== MATERIAL SHOWN ==

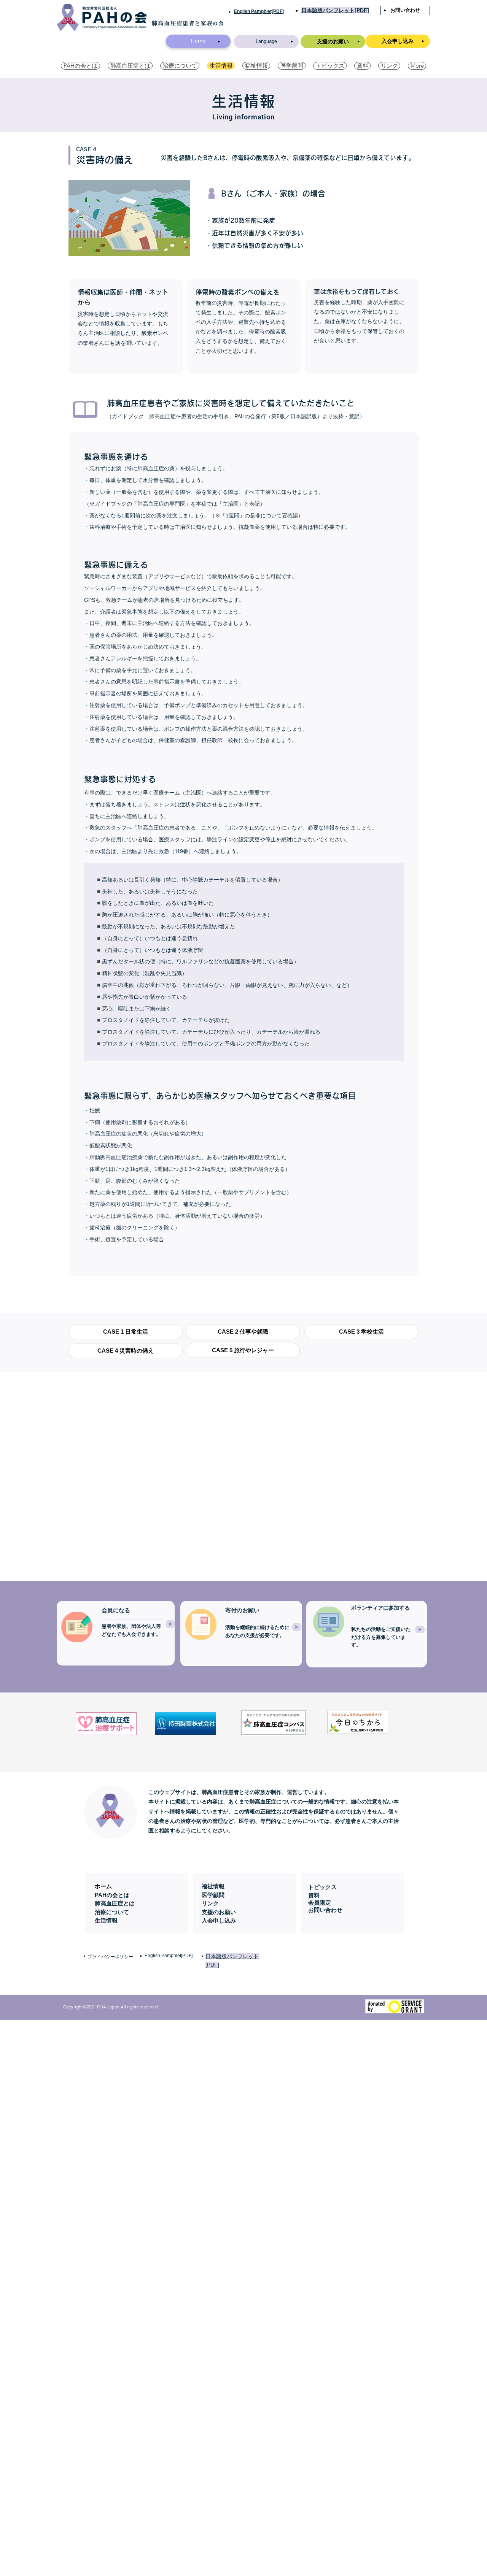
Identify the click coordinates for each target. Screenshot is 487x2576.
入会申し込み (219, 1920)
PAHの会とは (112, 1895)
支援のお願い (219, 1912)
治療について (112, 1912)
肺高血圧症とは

===

YOUR ASSIGNMENT —
Text only, pictures out: give every record again as written.

YOUR RESPONSE —
Identify the click coordinates for each target. Screenshot is 487x2576.
入会申し込み (219, 1920)
PAHの会とは (112, 1895)
支援のお願い (219, 1912)
治療について (112, 1912)
肺高血圧症とは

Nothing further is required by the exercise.